*** Block opens ***

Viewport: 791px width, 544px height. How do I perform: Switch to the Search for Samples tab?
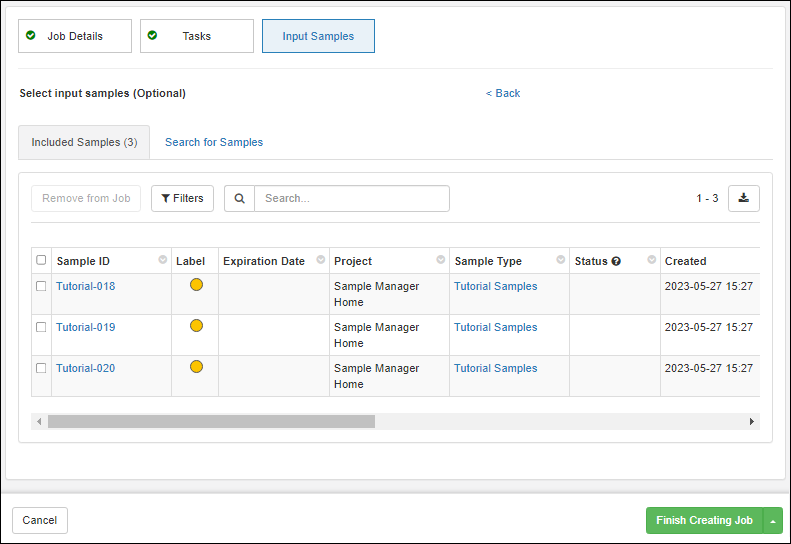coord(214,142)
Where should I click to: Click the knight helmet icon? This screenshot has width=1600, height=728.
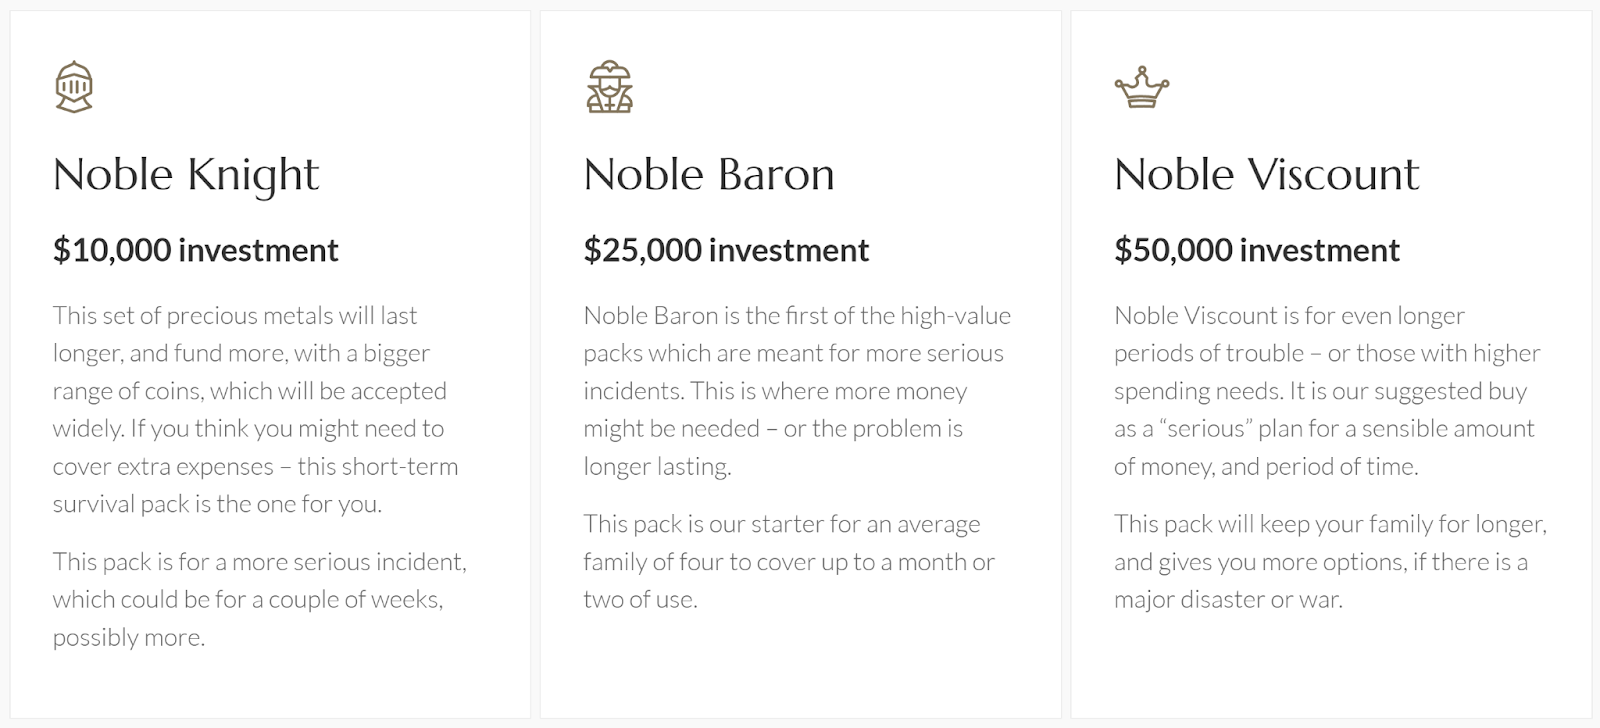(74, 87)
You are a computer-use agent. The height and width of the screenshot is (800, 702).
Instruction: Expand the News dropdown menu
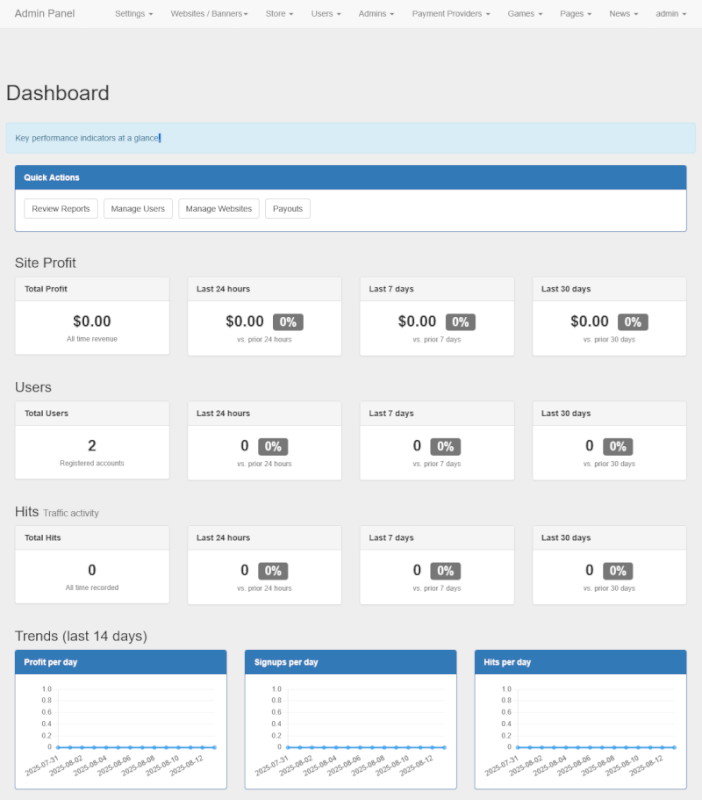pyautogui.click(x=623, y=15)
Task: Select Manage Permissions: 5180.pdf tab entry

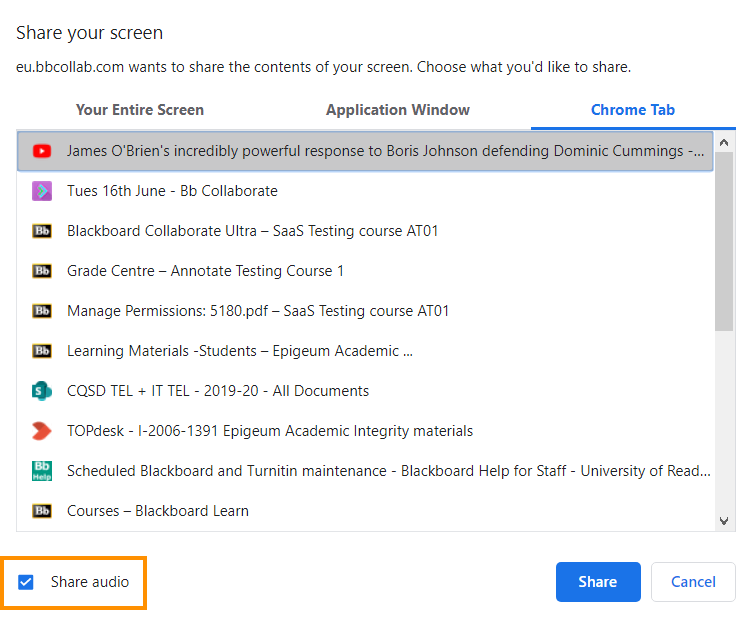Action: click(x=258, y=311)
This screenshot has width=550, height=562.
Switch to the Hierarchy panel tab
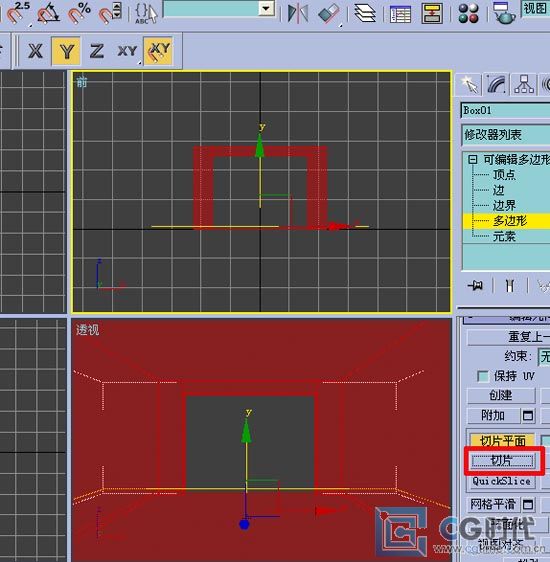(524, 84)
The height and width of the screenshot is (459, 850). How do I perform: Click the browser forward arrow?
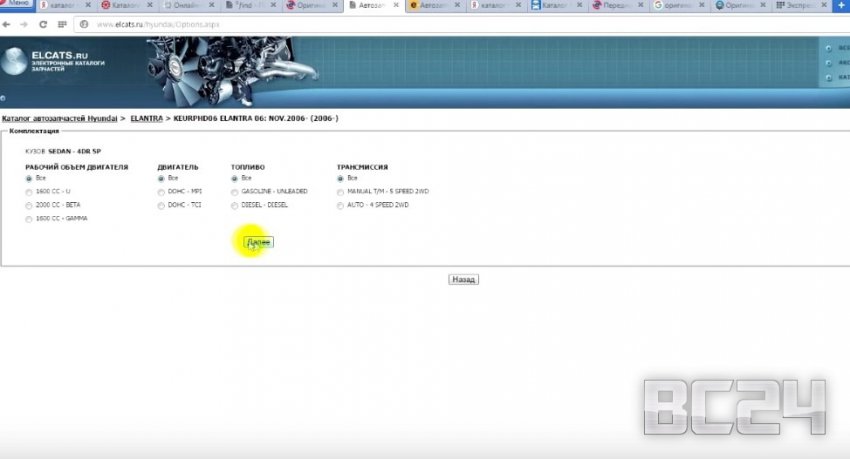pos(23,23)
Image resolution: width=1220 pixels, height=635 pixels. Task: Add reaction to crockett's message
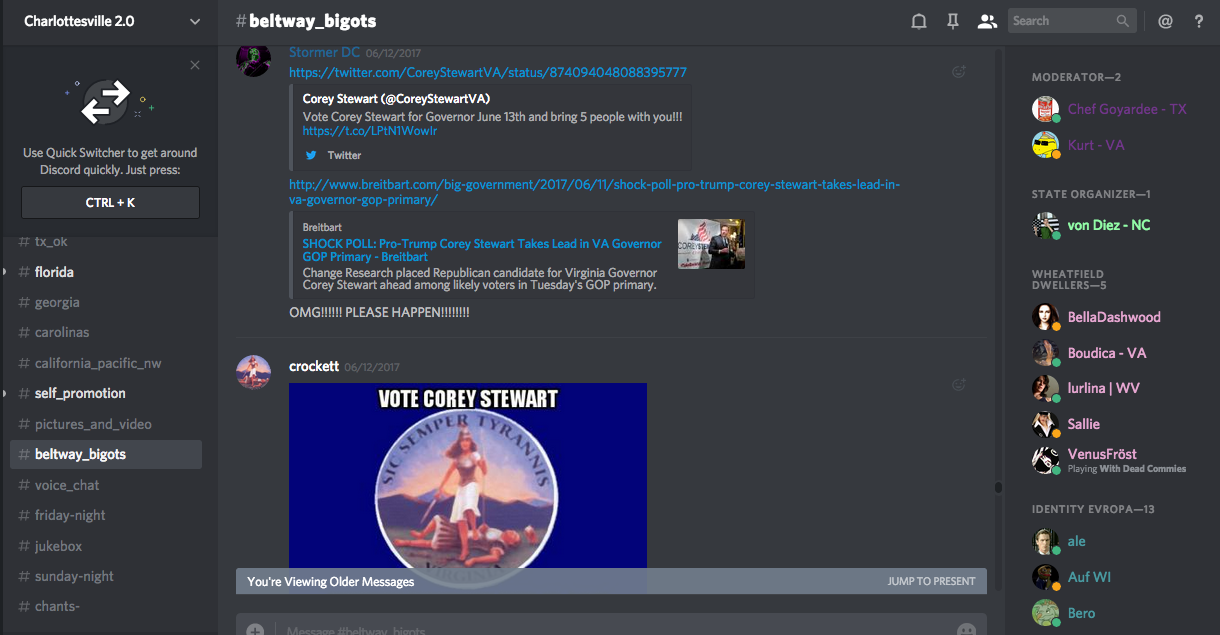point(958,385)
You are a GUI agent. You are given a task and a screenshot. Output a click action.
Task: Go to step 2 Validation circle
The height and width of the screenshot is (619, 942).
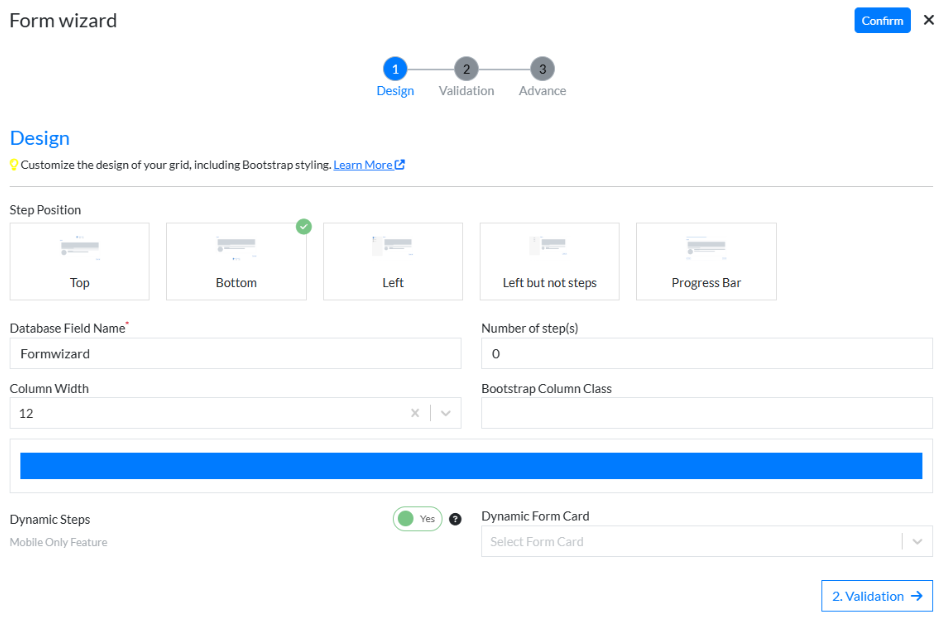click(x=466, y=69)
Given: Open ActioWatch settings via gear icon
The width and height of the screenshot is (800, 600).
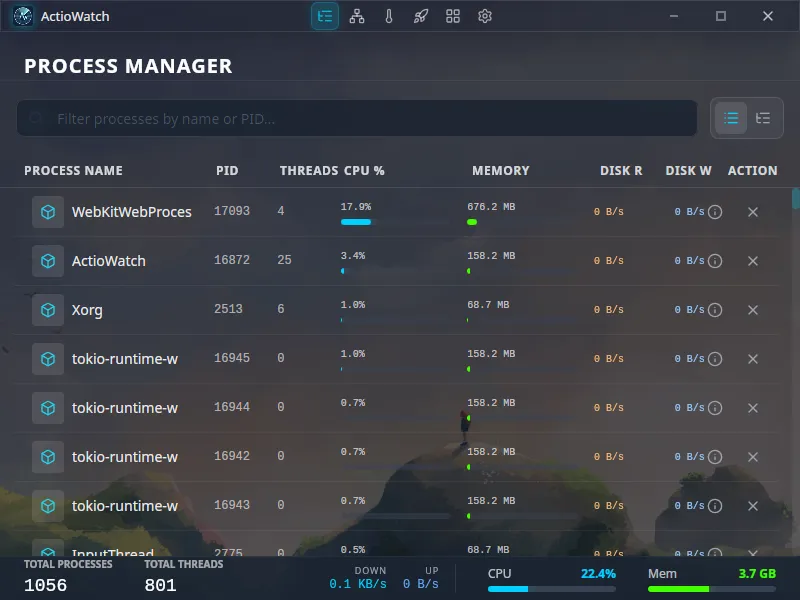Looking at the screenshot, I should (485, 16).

*** Block closes ***

> [YOUR ASSIGNMENT]: The answer must be the lines above from the line that contains "This screenshot has width=550, height=562." to the final line of the data, word for word, with no pictures.

> [RESULT]:
This screenshot has width=550, height=562.
Switch to the Hierarchy panel tab
(524, 84)
The height and width of the screenshot is (459, 850). How do I perform: Click the browser forward arrow?
pos(23,23)
Image resolution: width=1220 pixels, height=635 pixels. Task: Add reaction to crockett's message
point(958,385)
You are a GUI agent. You are given a task and a screenshot. Output a click action.
Task: Go to step 2 Validation circle
The height and width of the screenshot is (619, 942).
click(x=466, y=69)
Given: Open ActioWatch settings via gear icon
The width and height of the screenshot is (800, 600).
Looking at the screenshot, I should (485, 16).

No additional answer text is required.